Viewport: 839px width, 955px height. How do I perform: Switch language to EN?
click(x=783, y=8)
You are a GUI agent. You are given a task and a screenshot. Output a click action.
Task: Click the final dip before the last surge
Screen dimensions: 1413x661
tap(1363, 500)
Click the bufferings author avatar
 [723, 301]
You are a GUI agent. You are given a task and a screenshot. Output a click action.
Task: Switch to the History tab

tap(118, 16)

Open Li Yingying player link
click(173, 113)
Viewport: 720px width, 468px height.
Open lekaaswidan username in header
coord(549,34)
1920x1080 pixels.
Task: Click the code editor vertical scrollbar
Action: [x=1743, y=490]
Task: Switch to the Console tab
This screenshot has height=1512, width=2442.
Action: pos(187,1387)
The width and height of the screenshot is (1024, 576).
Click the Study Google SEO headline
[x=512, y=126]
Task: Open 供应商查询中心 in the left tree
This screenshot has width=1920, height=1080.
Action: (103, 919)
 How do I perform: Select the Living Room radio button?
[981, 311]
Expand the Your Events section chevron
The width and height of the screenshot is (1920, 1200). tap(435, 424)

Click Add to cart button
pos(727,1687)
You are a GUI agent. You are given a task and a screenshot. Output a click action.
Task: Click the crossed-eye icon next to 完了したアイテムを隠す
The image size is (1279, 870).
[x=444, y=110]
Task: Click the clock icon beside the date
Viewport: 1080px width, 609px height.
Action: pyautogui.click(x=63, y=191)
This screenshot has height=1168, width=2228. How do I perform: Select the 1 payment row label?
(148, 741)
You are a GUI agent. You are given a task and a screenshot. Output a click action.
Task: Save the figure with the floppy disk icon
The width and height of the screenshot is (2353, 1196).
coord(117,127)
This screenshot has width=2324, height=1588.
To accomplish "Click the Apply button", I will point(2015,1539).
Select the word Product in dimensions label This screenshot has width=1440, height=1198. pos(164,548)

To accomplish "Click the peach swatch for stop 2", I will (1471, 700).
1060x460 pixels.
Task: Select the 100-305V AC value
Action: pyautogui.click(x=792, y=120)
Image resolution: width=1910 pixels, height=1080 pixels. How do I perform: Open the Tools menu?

-------------------------

Swap "GUI agent" for "GUI assistant" throughout the lines above, and reproduce them with no other change.

### Task output
Viewport: 839px width, 955px height. How do I perform: Switch language to EN?
click(x=783, y=8)
You are a GUI assistant. You are given a task and a screenshot. Output a click action.
Task: Click the final dip before the last surge
Screen dimensions: 1413x661
tap(1363, 500)
Click the bufferings author avatar
 [723, 301]
You are a GUI assistant. You are given a task and a screenshot. Output a click action.
Task: Switch to the History tab

tap(118, 16)

Open Li Yingying player link
click(173, 113)
Viewport: 720px width, 468px height.
Open lekaaswidan username in header
coord(549,34)
1920x1080 pixels.
Task: Click the code editor vertical scrollbar
Action: [x=1743, y=490]
Task: Switch to the Console tab
This screenshot has height=1512, width=2442.
Action: pos(187,1387)
The width and height of the screenshot is (1024, 576).
Click the Study Google SEO headline
[x=512, y=126]
Task: Open 供应商查询中心 in the left tree
This screenshot has width=1920, height=1080.
Action: (103, 919)
 How do I perform: Select the Living Room radio button?
[981, 311]
Expand the Your Events section chevron
The width and height of the screenshot is (1920, 1200). tap(435, 424)

Click Add to cart button
pos(727,1687)
You are a GUI assistant. You are given a task and a screenshot. Output a click action.
Task: Click the crossed-eye icon next to 完了したアイテムを隠す
The image size is (1279, 870).
[x=444, y=110]
Task: Click the clock icon beside the date
Viewport: 1080px width, 609px height.
Action: pyautogui.click(x=63, y=191)
This screenshot has height=1168, width=2228. How do I perform: Select the 1 payment row label?
(148, 741)
You are a GUI assistant. You are given a task and a screenshot. Output a click action.
Task: Save the figure with the floppy disk icon
The width and height of the screenshot is (2353, 1196).
coord(117,127)
This screenshot has width=2324, height=1588.
To accomplish "Click the Apply button", I will point(2015,1539).
Select the word Product in dimensions label This screenshot has width=1440, height=1198. pos(164,548)

To accomplish "Click the peach swatch for stop 2", I will (1471, 700).
1060x460 pixels.
Task: Select the 100-305V AC value
Action: pyautogui.click(x=792, y=120)
Image resolution: width=1910 pixels, height=1080 pixels. How do I perform: Open the Tools menu?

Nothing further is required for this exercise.